Retype all of the entries exactly as they appear.

----

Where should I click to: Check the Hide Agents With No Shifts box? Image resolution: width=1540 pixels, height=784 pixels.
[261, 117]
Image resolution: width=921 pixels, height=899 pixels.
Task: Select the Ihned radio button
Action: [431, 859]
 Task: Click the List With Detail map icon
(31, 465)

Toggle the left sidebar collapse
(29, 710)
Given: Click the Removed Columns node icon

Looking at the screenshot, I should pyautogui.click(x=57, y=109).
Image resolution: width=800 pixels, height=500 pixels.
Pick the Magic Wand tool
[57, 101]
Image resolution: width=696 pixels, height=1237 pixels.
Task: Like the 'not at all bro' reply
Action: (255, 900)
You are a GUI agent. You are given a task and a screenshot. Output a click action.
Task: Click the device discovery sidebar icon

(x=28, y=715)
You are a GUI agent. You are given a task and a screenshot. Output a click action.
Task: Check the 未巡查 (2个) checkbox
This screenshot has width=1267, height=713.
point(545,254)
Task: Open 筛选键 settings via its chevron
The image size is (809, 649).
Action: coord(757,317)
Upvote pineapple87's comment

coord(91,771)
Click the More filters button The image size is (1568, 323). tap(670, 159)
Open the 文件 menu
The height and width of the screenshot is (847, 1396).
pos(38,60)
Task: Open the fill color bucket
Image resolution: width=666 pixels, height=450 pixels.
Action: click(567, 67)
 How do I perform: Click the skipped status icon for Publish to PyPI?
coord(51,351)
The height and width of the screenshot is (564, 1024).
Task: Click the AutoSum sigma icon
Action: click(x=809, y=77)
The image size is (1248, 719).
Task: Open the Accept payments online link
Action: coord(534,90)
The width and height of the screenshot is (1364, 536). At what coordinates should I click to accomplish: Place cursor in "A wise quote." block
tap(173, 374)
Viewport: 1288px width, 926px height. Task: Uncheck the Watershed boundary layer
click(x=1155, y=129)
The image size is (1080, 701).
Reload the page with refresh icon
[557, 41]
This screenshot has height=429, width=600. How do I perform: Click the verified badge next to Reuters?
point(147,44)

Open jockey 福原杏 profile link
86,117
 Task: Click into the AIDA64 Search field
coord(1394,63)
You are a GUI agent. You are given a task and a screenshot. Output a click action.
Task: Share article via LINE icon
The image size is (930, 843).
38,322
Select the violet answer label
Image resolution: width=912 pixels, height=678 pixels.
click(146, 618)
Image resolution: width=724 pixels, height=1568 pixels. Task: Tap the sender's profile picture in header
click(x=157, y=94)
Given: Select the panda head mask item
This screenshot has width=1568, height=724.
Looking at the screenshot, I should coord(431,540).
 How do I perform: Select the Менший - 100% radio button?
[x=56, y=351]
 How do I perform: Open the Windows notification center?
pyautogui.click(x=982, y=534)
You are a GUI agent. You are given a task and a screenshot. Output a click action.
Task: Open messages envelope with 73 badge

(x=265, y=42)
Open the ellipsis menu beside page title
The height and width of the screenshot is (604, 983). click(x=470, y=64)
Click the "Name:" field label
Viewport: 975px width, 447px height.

----

SOLUTION TO THIS EXERCISE –
Where should I click to: Check the Hide Agents With No Shifts box? Image resolution: width=1540 pixels, height=784 pixels.
[261, 117]
Image resolution: width=921 pixels, height=899 pixels.
Task: Select the Ihned radio button
Action: [431, 859]
 Task: Click the List With Detail map icon
(31, 465)

Toggle the left sidebar collapse
(29, 710)
Given: Click the Removed Columns node icon

Looking at the screenshot, I should pyautogui.click(x=57, y=109).
Image resolution: width=800 pixels, height=500 pixels.
Pick the Magic Wand tool
[57, 101]
Image resolution: width=696 pixels, height=1237 pixels.
Task: Like the 'not at all bro' reply
Action: (255, 900)
You are a GUI agent. You are given a task and a screenshot. Output a click action.
Task: Click the device discovery sidebar icon

(x=28, y=715)
You are a GUI agent. You are given a task and a screenshot. Output a click action.
Task: Check the 未巡查 (2个) checkbox
This screenshot has width=1267, height=713.
point(545,254)
Task: Open 筛选键 settings via its chevron
The image size is (809, 649).
Action: coord(757,317)
Upvote pineapple87's comment

coord(91,771)
Click the More filters button The image size is (1568, 323). tap(670, 159)
Open the 文件 menu
The height and width of the screenshot is (847, 1396).
pos(38,60)
Task: Open the fill color bucket
Image resolution: width=666 pixels, height=450 pixels.
Action: click(567, 67)
 How do I perform: Click the skipped status icon for Publish to PyPI?
coord(51,351)
The height and width of the screenshot is (564, 1024).
Task: Click the AutoSum sigma icon
Action: click(x=809, y=77)
The image size is (1248, 719).
Task: Open the Accept payments online link
Action: coord(534,90)
The width and height of the screenshot is (1364, 536). At what coordinates should I click to accomplish: Place cursor in "A wise quote." block
tap(173, 374)
Viewport: 1288px width, 926px height. Task: Uncheck the Watershed boundary layer
click(x=1155, y=129)
The image size is (1080, 701).
Reload the page with refresh icon
[557, 41]
This screenshot has height=429, width=600. How do I perform: Click the verified badge next to Reuters?
point(147,44)

Open jockey 福原杏 profile link
86,117
 Task: Click into the AIDA64 Search field
coord(1394,63)
You are a GUI agent. You are given a task and a screenshot. Output a click action.
Task: Share article via LINE icon
The image size is (930, 843).
38,322
Select the violet answer label
Image resolution: width=912 pixels, height=678 pixels.
click(146, 618)
Image resolution: width=724 pixels, height=1568 pixels. Task: Tap the sender's profile picture in header
click(x=157, y=94)
Given: Select the panda head mask item
This screenshot has width=1568, height=724.
Looking at the screenshot, I should coord(431,540).
 How do I perform: Select the Менший - 100% radio button?
[x=56, y=351]
 How do I perform: Open the Windows notification center?
pyautogui.click(x=982, y=534)
You are a GUI agent. You are given a task and a screenshot. Output a click action.
Task: Open messages envelope with 73 badge

(x=265, y=42)
Open the ellipsis menu beside page title
The height and width of the screenshot is (604, 983). click(x=470, y=64)
Click the "Name:" field label
Viewport: 975px width, 447px height.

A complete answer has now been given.